§ **What to do**
Please rewrite the records from the line containing "The width and height of the screenshot is (1024, 538)." through the end of the records, inclusive, changing "Instruction" to "Request" and keeping everything else the same. Leave the pictures out of your answer.

§ **Item-finding records**
>>>

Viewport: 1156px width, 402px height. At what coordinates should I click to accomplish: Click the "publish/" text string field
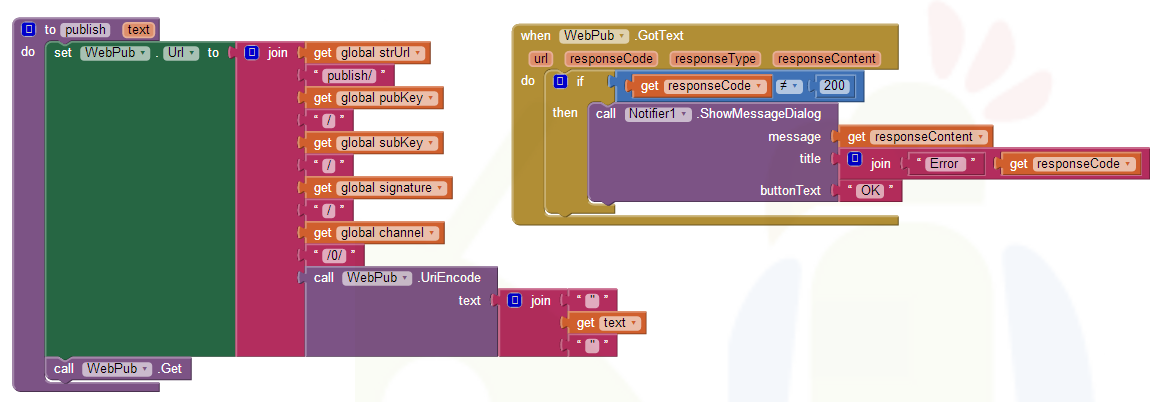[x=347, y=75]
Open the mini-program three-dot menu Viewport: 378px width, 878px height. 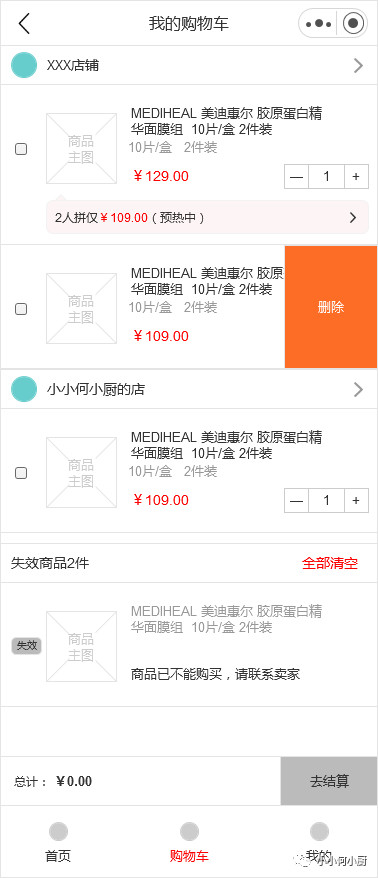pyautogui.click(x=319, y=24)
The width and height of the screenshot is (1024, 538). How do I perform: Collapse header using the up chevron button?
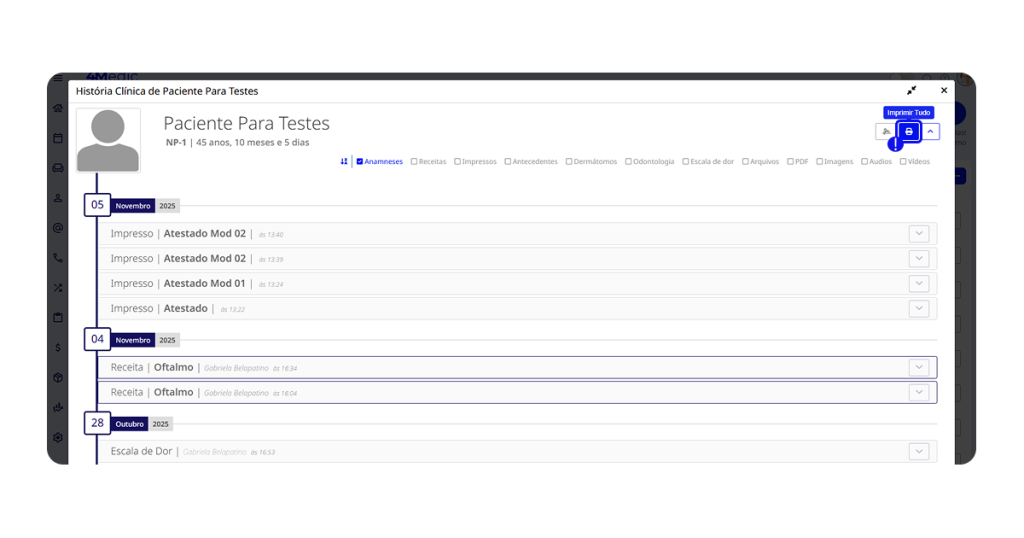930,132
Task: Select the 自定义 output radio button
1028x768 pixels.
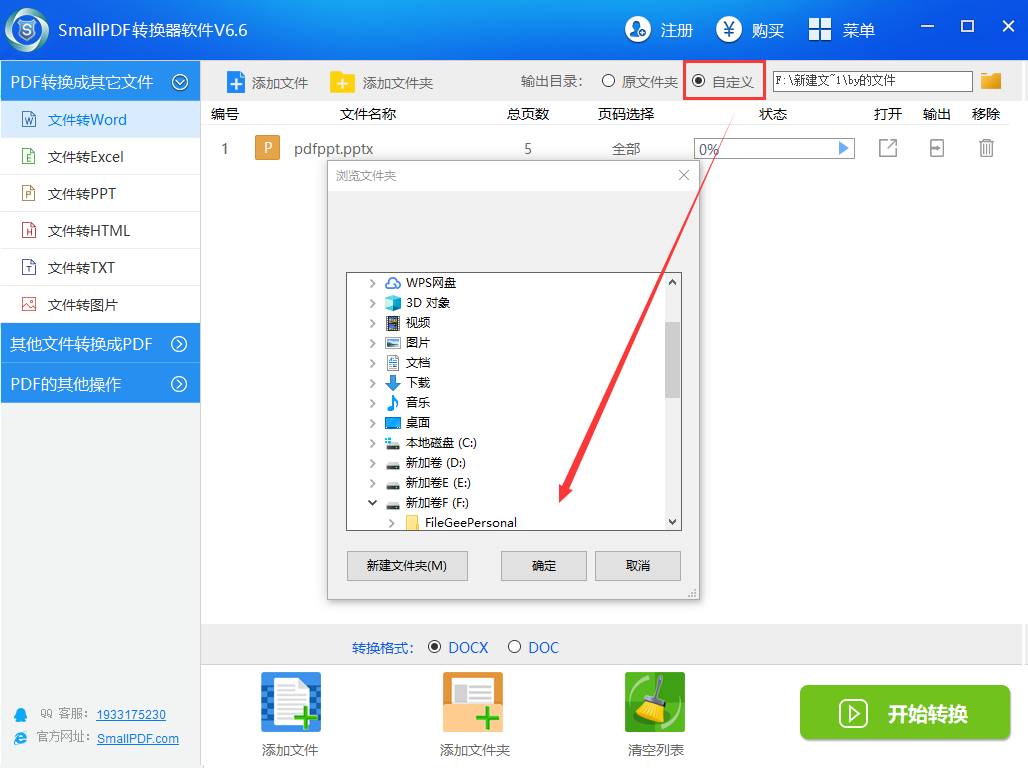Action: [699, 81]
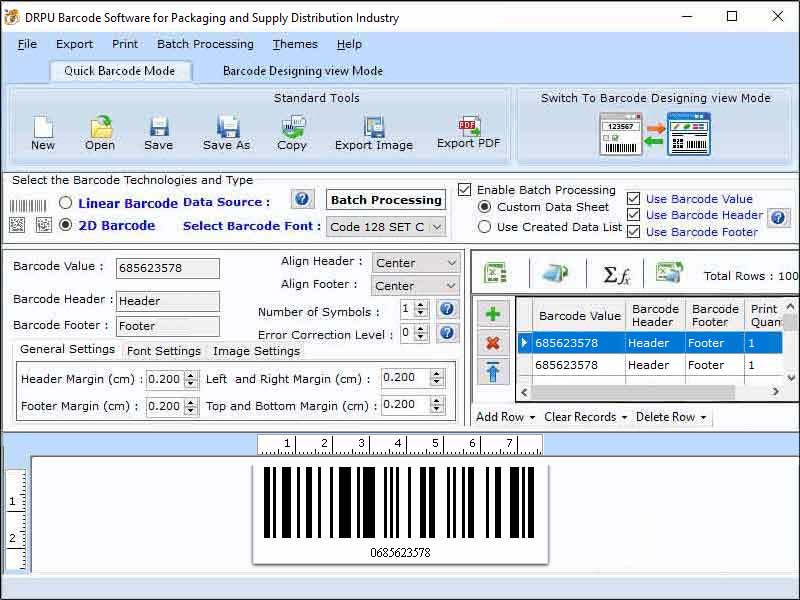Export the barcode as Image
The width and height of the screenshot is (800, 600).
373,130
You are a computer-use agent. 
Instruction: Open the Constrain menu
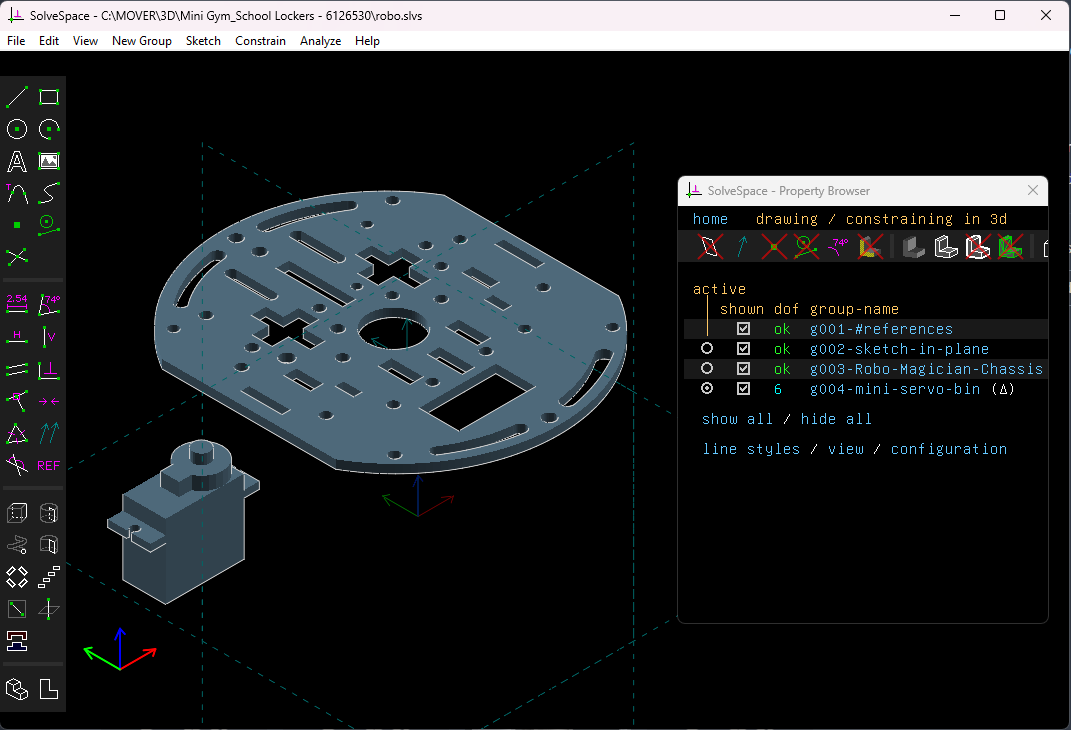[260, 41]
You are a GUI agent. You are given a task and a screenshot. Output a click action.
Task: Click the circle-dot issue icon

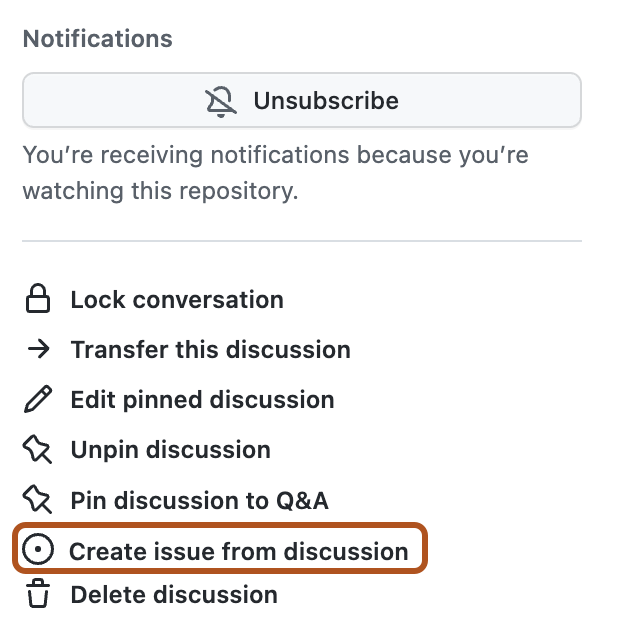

<<<

§ **Exercise response**
The width and height of the screenshot is (1024, 538). How do I perform: Collapse header using the up chevron button?
930,132
Task: Select the 自定义 output radio button
1028x768 pixels.
Action: [699, 81]
Export the barcode as Image
The width and height of the screenshot is (800, 600).
373,130
You are a computer-use agent. 
Request: Open the Constrain menu
[260, 41]
You are a GUI agent. You are given a task and a screenshot. Output a click action.
Task: Click the circle-dot issue icon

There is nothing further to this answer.